Today I found myself, at somewhat short notice, back on the air for America's Number One radio show - on the 75th anniversary of a day that changed the course of the 20th century:
It's just past midday on America's East Coast. That means just past seven in the morning in Hawaii. At more or less exactly this moment three-quarters of a century ago, two young men, Private George Elliott and Private Joe Lockard, were on top of a cliff at Opana with nothing but a couple of thousand miles of ocean to look at. They weren't looking at the water. They were in a monitoring van. Radar was in its infancy. In fact, the acronym – Radio Detection And Ranging, RaDAR – had only been coined the previous year, 1940. It wasn't yet a word, and their main responsibility was not to use the equipment but to guard it – to make sure that no curious locals swung by to monkey with it.
They'd been up since a little before 4am, and their stretch of the shift had ended at 7am – about seven minutes ago. Their job was to monitor the system as this or that American plane took off for a training run. Joe Lockard, 19 years old from Williamsport, Pennsylvania, was in charge, so he got to run the oscilloscope. George Elliott, 23 years old from Chicago, Illinois, was the new guy, so he had to track the occasional plane's position and enter it in a log. The boring part of the job, no playing around on the fancy new equipment.
So the shift ended. And because George was the new kid he asked Joe if he could practice on the cool gear. Radar back then wasn't a blip on a screen, like it is now. It was an oscilloscope, and a plane showed up as little spike rising from a flat line – a bit like the monitor at the end of your hospital bed. And so George and Joe swapped chairs. And that's the quirk of history. They might have just cleared off at the end of the shift and gone for breakfast, and the machine would have been switched off. Instead, Joe left it on, and as George settled in his seat he saw the oscilloscope spike. And not just any spike – but the largest spike he or Joe had ever seen. Not one plane or two on a training run, not three planes or five or ten or twenty. But thirty, no, forty, fifty planes, more, heading this way.
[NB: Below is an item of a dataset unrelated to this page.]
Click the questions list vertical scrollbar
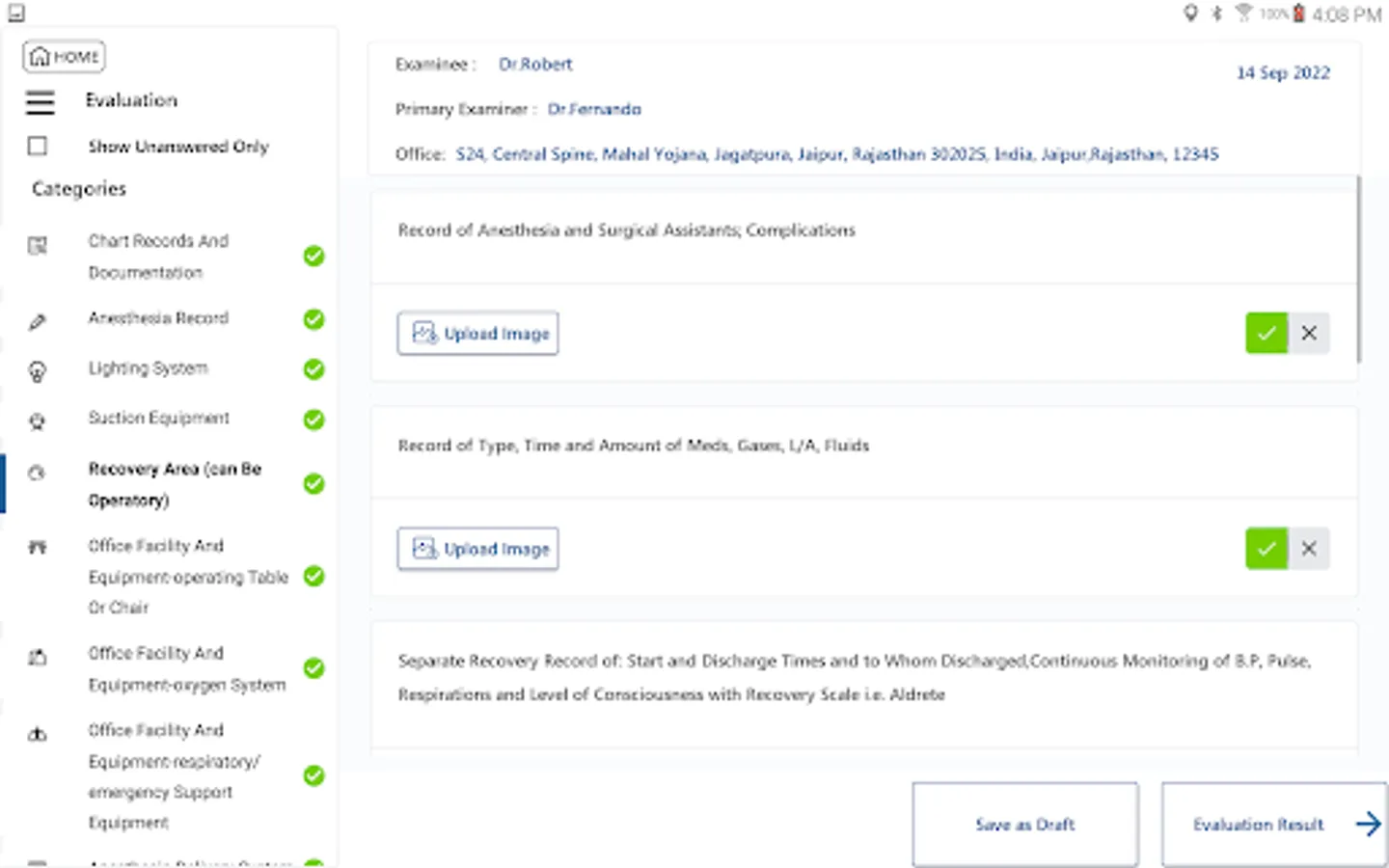Image resolution: width=1389 pixels, height=868 pixels. pyautogui.click(x=1358, y=270)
And so began a day that will live in infamy – at this very hour, 75 years ago, December 7th 1941.
I was touched to receive after the show emails from John Miller of Liverpool, Pennsylvania and other old friends of Privates Elliott and Lockard. Their names should be known.
It is not clear to me that December 7th continues to "live in infamy", at least as far as Generation Snowflake is concerned. But, even if they're entirely unaware of it, they are the beneficiaries of what followed from that day. As I said on air, it was one of the great hinge moments of history:
The most consequential decision of the 20th century was Winston Churchill's after the fall of France in May 1940 – that the British Empire would not sue for peace with Germany but would fight on alone, in hopes that America could be persuaded to join the war. The most consequential actof the 20th century came 18 months later - the Japanese Empire's attack on Pearl Harbor, which brought about Churchill's wish. All of us born since 1945 live in the world those two decisions ushered in.
You can find a few other moments from the show here:
Hitler understood the power of hair. The Washington Post wants to know: Are all the Nazis secretly hipsters or are all the hipsters secretly Nazis? We just don't know! Yes, this is the newspaper of record in the nation's capital.
Meanwhile, the Department of Homeland Security can't stop guys who want to kill Americans getting into the country, but it can stop my incoming bûche de Noël:
The important thing about Trump is you don't become successful in business unless you can prioritize, and prioritizing means you have to choose. So you can have a Department of Homeland Security that bans sponge cake from Canada, or you can have a DHS that stops people like the big stabby-stabby Ohio State University stabber from stabbing Americans, but you cannot have both.
The bûche de Noël was inbound for this year's Mark Steyn Christmas Show. For more on that, please see here, and here.
Among the generally positive mailbag to the show were the usual blizzards of F-words. In the old, pre-Internet days, I used to get odd letters, nutty letters, from slightly obsessive persons, but not a lot of feeble belches of tired profanities that long ago lost any force. As recently as a quarter-century back, the notion that respectable people would one day append their names to ineffectual moronic grunts all day long would have seemed improbable. Yet here is Dennis C Owens of Moose Pass, Alaska (see previous) bursting with pride at another flaccid squib:
Hey Mark f**k you and your immigration opinion. How does it taste kissing Rush's fat ass?
Dennis C Owens
[email protected]
He too is part of the long journey from December 7th 1941 to December 7th 2016.